» Document passage:
┄┄┄┄┄┄
Nelson Mandela Presents 2002 Mandela Award for Health and Human Rights
This year’s Nelson Mandela Award for Health and Human Rights has been awarded to two South African AIDS researchers, Dr. Glenda Gray and Professor James McIntyre, both of the Perinatal HIV Research Unit at the University of Witwatersrand at Chris Hani Baragwanath Hospital. Dr. Gray and Professor McIntyre, who have long standing clinical and research interest in HIV/AIDS in women and children, have played a central role in efforts to prevent mother-to-child HIV transmission in South Africa. This year’s Award was presented by former South African President, Mr. Nelson Mandela.
Speaking at the Awards ceremony in Cape Town, Mr. Nelson Mandela said it was “beyond doubt and argument” that giving drugs to pregnant women to save their babies from being born with the HIV virus must be central to the fight against AIDS. Mr. Mandela added that the Award recipients’ work “emphasises the centrality of fighting mother-to-child transmission in HIV prevention strategies… (which) we accept to be beyond argument and doubt.”
Dr. Glenda Gray and Professor James McIntyre are co-founders and co-directors of the Perinatal HIV Research Unit at the Chris Hani Baragwanath Hospital, the largest hospital in the world. The Unit, which is situated in Soweto and which serves a population of over three million people, was founded in response to the expanding HIV epidemic.
┄┄┄┄┄┄
» Given entries:
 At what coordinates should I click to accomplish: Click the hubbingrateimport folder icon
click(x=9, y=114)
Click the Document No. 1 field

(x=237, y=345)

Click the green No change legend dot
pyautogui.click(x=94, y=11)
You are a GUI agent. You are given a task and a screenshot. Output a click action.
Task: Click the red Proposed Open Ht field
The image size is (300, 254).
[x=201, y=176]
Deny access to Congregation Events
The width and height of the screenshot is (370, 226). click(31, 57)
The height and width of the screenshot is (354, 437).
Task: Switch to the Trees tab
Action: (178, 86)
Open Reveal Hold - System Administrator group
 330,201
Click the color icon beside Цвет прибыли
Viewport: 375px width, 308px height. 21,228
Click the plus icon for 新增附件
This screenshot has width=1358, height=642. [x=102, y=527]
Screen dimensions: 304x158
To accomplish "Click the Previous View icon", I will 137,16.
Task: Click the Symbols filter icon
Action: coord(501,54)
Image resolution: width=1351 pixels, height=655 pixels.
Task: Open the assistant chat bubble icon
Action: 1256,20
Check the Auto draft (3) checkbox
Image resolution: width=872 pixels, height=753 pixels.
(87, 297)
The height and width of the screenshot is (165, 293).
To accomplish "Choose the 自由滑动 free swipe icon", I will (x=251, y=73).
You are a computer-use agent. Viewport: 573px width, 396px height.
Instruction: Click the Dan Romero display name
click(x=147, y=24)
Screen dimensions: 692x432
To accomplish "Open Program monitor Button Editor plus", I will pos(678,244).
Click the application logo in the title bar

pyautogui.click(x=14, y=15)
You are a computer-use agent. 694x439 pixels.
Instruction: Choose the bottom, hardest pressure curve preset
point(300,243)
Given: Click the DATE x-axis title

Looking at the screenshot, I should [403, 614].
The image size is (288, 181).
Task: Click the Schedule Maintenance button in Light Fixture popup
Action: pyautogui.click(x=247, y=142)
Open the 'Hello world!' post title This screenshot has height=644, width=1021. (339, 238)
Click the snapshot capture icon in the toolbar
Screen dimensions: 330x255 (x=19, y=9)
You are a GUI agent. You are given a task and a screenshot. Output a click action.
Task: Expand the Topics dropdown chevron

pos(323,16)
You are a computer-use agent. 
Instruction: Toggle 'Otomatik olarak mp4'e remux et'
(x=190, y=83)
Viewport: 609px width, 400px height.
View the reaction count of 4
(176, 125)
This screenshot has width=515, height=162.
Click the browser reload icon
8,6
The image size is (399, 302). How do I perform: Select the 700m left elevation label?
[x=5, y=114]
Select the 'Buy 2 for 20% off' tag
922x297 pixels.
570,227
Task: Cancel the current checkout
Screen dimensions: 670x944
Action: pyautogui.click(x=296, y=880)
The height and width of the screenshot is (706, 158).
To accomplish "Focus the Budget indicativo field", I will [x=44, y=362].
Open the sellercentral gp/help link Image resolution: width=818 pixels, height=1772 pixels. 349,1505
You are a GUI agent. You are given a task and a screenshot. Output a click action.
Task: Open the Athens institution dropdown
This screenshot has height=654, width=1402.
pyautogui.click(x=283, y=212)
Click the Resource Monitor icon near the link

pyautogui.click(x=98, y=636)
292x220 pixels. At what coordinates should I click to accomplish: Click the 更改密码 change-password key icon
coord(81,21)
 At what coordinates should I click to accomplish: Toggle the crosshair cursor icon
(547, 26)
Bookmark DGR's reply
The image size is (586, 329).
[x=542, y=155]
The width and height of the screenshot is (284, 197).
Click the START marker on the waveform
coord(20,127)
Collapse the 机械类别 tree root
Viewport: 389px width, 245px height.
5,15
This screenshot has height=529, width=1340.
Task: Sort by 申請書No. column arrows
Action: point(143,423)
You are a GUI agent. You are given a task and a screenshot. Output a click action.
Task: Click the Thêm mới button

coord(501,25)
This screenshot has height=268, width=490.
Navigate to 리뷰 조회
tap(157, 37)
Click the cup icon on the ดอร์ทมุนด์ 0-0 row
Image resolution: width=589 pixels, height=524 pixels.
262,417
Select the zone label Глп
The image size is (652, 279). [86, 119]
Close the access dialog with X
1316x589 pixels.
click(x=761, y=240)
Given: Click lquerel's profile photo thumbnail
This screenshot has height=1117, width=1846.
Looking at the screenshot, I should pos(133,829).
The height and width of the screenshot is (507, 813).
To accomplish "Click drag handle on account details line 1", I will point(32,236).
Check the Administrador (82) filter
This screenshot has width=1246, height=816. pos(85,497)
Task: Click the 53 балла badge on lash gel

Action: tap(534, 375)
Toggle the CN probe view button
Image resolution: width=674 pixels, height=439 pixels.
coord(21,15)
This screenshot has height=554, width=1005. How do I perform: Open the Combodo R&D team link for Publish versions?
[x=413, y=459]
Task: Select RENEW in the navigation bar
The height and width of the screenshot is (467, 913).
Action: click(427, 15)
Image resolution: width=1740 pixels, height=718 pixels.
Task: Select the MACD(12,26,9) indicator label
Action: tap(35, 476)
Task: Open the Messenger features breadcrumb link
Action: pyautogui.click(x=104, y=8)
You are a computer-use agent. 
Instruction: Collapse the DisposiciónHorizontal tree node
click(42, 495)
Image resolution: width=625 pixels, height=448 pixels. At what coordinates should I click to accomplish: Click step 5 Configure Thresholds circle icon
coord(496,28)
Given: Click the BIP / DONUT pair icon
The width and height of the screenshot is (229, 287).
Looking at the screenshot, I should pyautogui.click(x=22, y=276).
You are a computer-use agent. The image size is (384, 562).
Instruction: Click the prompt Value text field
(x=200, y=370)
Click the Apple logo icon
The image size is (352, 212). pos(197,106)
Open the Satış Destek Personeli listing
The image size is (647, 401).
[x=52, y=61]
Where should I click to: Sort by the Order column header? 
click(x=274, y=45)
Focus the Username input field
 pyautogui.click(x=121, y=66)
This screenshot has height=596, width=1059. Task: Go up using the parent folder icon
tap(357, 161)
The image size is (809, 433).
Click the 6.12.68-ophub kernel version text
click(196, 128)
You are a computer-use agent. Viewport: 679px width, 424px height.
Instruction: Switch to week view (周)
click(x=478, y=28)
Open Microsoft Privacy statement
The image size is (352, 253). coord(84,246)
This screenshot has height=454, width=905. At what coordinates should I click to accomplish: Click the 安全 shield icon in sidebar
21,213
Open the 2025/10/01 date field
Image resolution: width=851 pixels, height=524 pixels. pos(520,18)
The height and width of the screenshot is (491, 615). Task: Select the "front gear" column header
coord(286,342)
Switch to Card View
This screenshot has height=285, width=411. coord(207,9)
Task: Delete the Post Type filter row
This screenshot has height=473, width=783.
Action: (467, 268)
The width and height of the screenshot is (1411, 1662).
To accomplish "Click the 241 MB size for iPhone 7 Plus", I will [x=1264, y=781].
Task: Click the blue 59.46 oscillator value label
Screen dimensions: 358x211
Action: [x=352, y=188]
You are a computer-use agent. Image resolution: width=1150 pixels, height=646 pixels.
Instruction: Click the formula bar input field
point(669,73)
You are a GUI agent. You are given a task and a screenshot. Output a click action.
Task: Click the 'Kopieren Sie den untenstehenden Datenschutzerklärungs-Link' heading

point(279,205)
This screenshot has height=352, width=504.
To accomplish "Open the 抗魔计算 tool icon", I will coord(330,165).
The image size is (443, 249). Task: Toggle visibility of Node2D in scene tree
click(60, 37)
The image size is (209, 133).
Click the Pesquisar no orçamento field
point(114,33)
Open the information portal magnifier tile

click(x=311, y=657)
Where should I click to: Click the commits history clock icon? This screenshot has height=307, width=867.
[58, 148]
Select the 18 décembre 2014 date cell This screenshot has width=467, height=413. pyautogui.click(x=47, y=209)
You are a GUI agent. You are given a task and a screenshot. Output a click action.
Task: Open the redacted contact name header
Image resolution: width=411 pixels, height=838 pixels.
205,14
┄┄┄┄┄┄
» Your goal:
In the award announcement, condense the paragraph beginning "Dr. Glenda Gray and Professor James McIntyre are co-founders" into a short bulleted list that keeps its main facts. The records were drawn from a separate source.

» Answer to this task:
- Dr. Glenda Gray and Professor James McIntyre co-founded and co-direct the Perinatal HIV Research Unit.
- The Unit is at Chris Hani Baragwanath Hospital, the largest hospital in the world.
- It is located in Soweto and serves over three million people.
- It was founded in response to the expanding HIV epidemic.